[Work instruction] Across the records that follow, how many lines contain the string "Kiếm"? Answer with the number only.

[Data in this exercise]
::::::
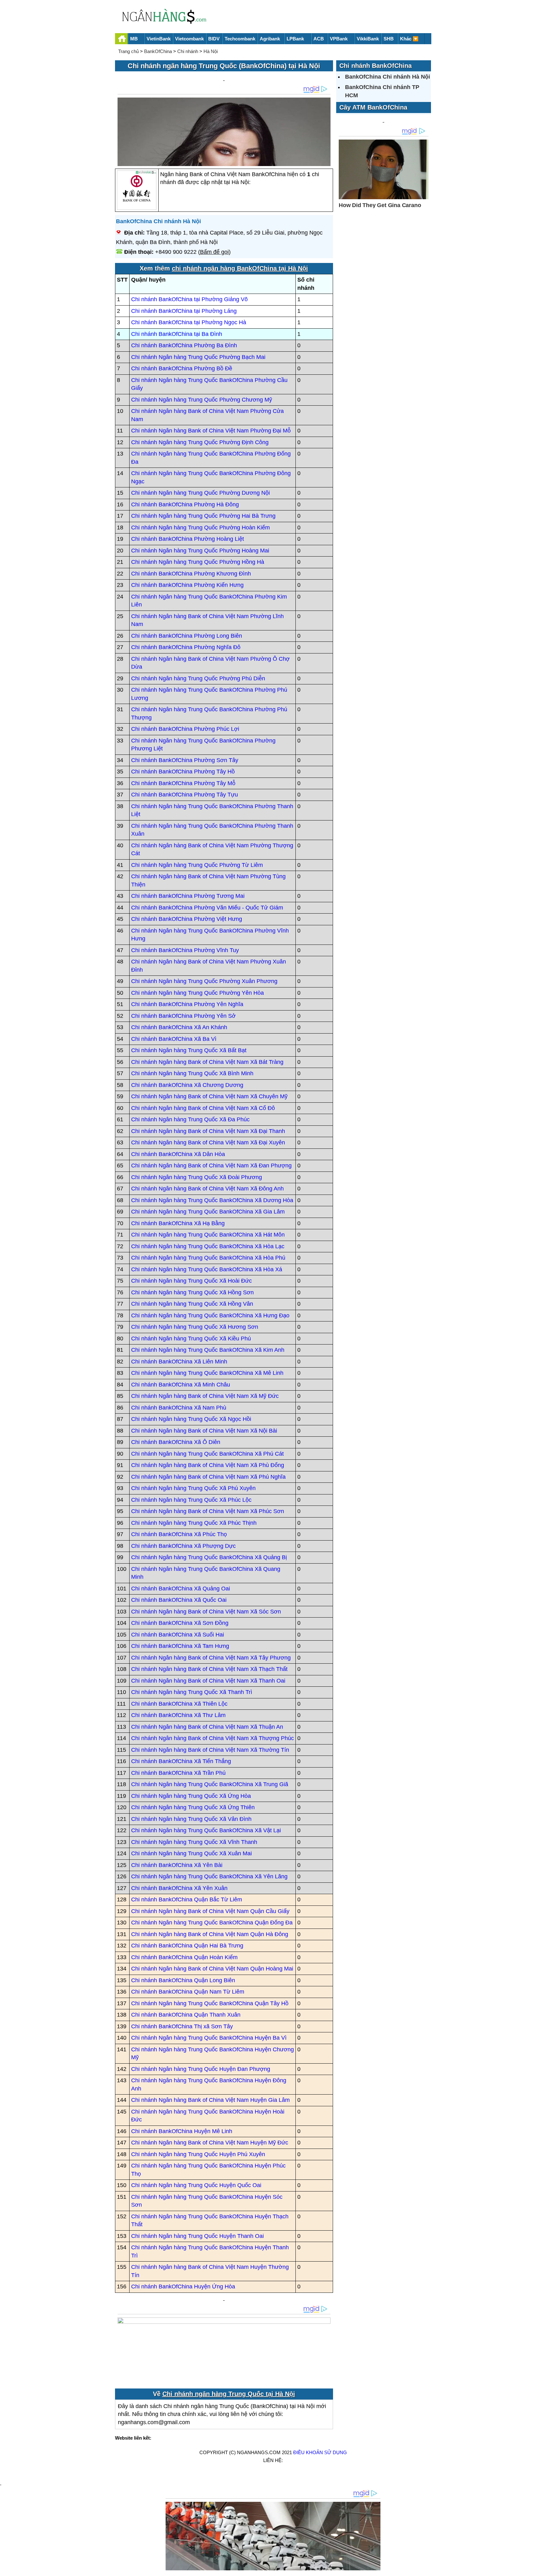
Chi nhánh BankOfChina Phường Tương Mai (188, 896)
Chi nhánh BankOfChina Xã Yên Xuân (179, 1888)
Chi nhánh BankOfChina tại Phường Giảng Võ (189, 299)
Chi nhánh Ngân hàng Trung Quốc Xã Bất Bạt (188, 1050)
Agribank (270, 38)
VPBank (339, 38)
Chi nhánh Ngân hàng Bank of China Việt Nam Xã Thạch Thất (209, 1669)
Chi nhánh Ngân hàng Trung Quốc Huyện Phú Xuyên (198, 2154)
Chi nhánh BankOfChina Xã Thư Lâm (178, 1715)
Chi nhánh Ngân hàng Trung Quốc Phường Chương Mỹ (201, 400)
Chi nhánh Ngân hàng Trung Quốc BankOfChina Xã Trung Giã (209, 1784)
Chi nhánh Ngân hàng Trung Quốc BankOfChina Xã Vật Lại (206, 1830)
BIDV (214, 38)
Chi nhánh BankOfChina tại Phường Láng (184, 311)
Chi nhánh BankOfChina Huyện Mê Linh (181, 2131)
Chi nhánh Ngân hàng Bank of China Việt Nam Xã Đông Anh (207, 1188)
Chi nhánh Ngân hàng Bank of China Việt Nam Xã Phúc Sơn (207, 1511)
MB (134, 38)
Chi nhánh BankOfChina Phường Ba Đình (184, 345)
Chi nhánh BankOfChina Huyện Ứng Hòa (183, 2286)
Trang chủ (128, 51)
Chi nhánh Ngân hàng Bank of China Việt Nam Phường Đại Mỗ (211, 430)
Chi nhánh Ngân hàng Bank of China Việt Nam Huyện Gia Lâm (210, 2100)
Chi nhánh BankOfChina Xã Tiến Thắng (181, 1761)
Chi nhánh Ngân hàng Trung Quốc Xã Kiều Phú (191, 1338)
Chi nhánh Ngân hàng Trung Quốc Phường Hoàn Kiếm (200, 527)
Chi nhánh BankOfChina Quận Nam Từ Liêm (187, 1992)
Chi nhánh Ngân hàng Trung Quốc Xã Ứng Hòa (191, 1796)
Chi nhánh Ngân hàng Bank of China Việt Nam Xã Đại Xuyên (208, 1142)
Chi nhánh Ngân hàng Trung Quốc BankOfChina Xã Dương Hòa (212, 1200)
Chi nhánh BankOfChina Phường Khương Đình (191, 573)
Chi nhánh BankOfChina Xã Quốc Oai (179, 1600)
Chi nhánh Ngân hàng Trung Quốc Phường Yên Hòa (197, 993)
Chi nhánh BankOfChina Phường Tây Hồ (183, 771)
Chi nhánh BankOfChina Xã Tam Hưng (180, 1646)
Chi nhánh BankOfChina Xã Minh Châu (180, 1384)
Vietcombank (189, 38)
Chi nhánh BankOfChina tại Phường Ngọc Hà (188, 322)
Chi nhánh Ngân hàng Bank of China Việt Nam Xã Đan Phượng (211, 1165)
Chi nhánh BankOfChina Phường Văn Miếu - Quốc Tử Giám (207, 907)
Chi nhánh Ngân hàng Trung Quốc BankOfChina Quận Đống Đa (212, 1922)
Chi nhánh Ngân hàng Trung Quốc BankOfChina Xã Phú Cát (207, 1454)
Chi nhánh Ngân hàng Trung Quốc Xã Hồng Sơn (192, 1292)
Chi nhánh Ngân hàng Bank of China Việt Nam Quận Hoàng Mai (212, 1968)
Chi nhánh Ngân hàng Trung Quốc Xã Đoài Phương (196, 1177)
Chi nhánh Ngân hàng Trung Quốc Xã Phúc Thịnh (194, 1523)
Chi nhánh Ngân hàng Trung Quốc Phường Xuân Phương (204, 981)
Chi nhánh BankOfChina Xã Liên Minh (179, 1361)
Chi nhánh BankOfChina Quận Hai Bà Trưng (187, 1945)
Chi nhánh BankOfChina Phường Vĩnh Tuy (185, 950)
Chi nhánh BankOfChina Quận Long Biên (183, 1980)
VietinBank (159, 38)
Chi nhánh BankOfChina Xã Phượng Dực (183, 1546)
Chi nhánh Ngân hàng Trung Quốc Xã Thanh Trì (191, 1692)
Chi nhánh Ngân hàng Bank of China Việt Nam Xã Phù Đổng (207, 1465)
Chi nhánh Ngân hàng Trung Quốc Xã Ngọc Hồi (191, 1419)
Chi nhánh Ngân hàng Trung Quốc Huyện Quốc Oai (196, 2185)
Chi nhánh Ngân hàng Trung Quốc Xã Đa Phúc (190, 1119)
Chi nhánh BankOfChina (375, 65)
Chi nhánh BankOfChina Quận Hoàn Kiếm (184, 1957)
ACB (318, 38)
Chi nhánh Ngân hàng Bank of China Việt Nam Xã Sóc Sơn (206, 1611)
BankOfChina (158, 51)
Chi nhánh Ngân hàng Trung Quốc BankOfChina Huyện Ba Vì (209, 2038)
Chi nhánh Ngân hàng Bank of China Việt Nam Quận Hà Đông (209, 1934)
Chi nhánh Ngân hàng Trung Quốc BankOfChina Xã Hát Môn (208, 1234)
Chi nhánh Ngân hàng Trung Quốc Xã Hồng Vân (192, 1304)
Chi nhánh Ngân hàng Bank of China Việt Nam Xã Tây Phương (211, 1658)
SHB (389, 38)
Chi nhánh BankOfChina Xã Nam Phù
::::::
[Solved problem] 2